* **Exercise directions**: Without pictures, return the lines from the one containing "You are a GUI" through the last line of the data below, exactly.

* **Supplied data**:
%%

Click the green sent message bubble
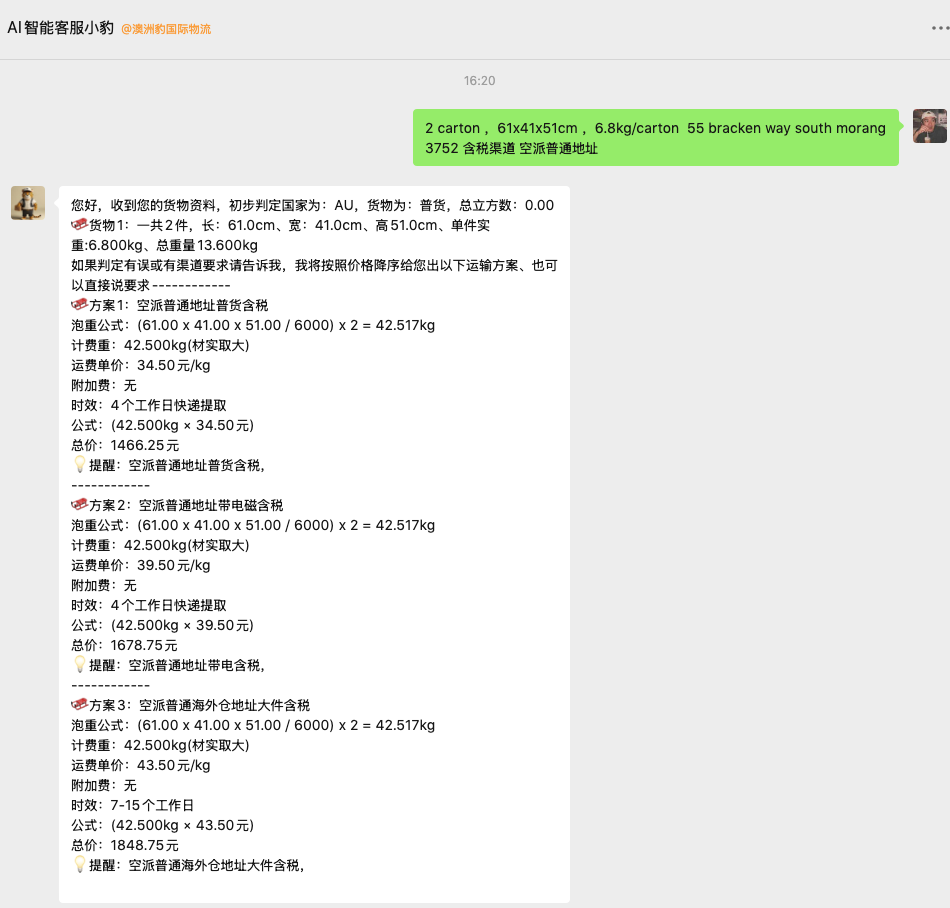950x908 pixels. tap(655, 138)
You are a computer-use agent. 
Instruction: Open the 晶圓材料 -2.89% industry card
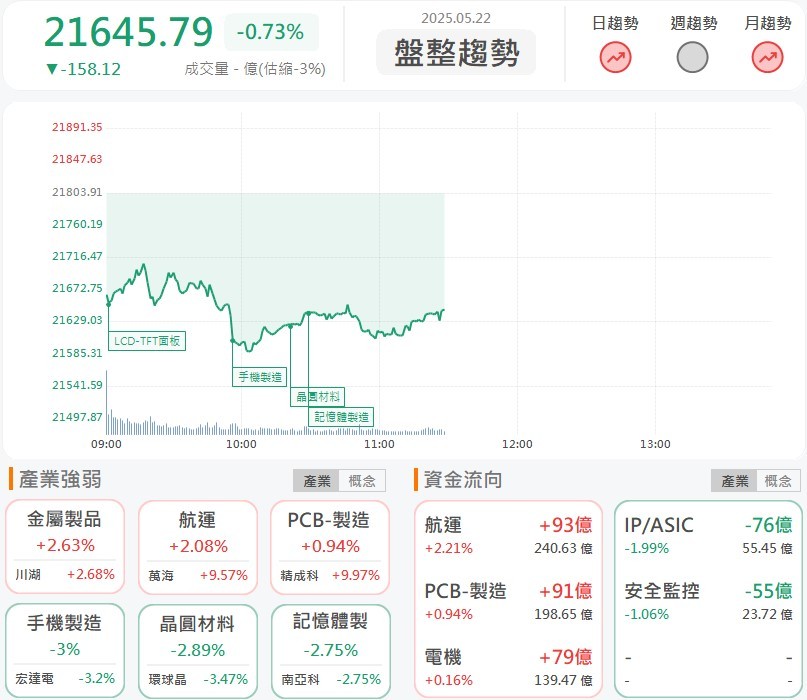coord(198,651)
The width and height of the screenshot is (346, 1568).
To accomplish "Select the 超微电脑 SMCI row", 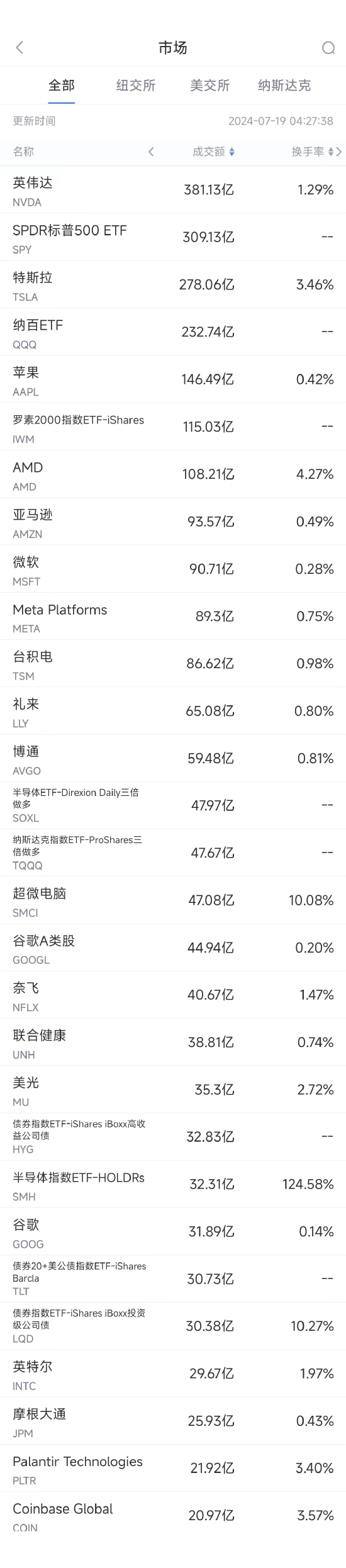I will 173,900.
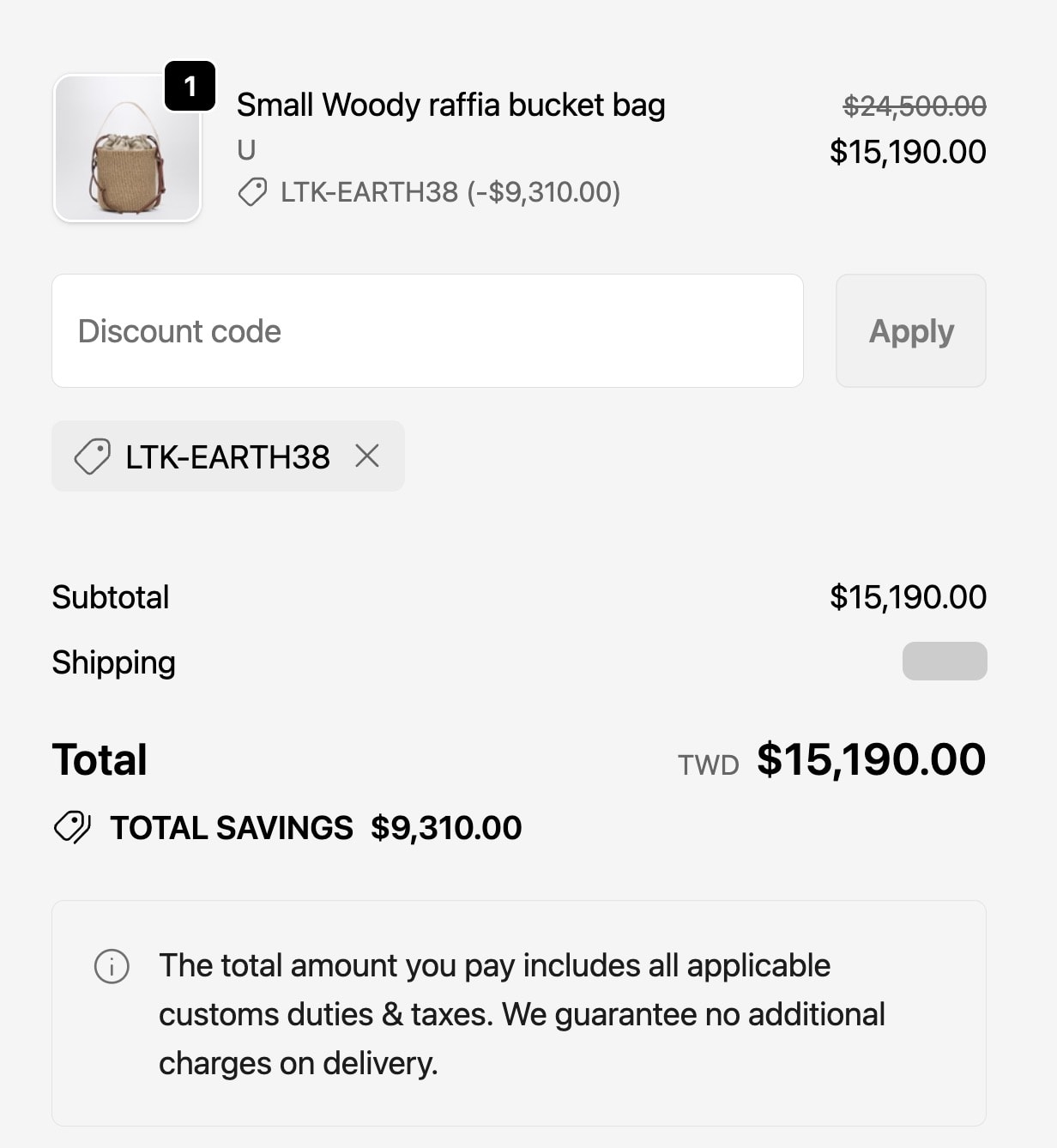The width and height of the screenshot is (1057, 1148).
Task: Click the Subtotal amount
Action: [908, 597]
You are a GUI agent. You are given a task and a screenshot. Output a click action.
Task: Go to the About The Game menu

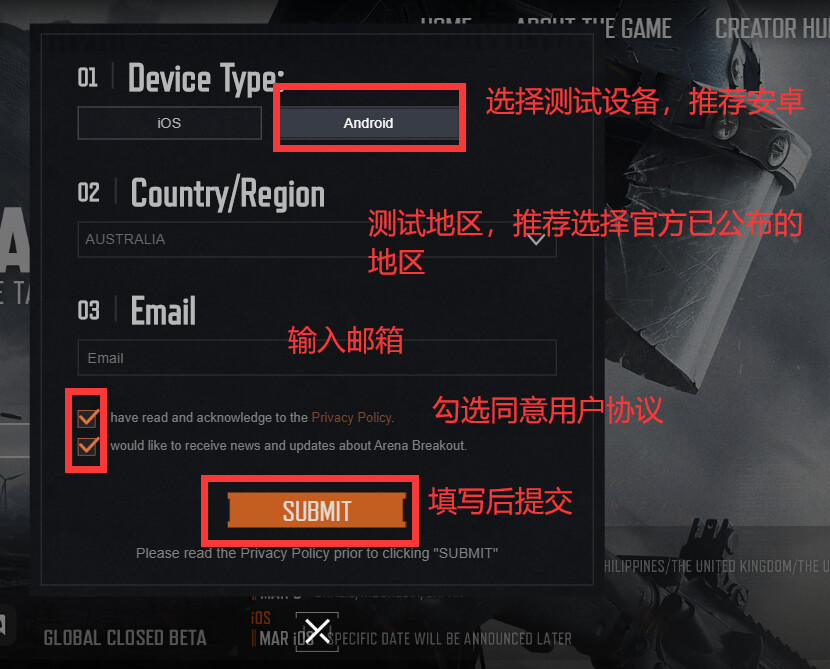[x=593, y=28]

%%

* **Result**:
You are a GUI agent. You are given a task and a screenshot. Output a click action.
Task: Go to the About The Game menu

[x=593, y=28]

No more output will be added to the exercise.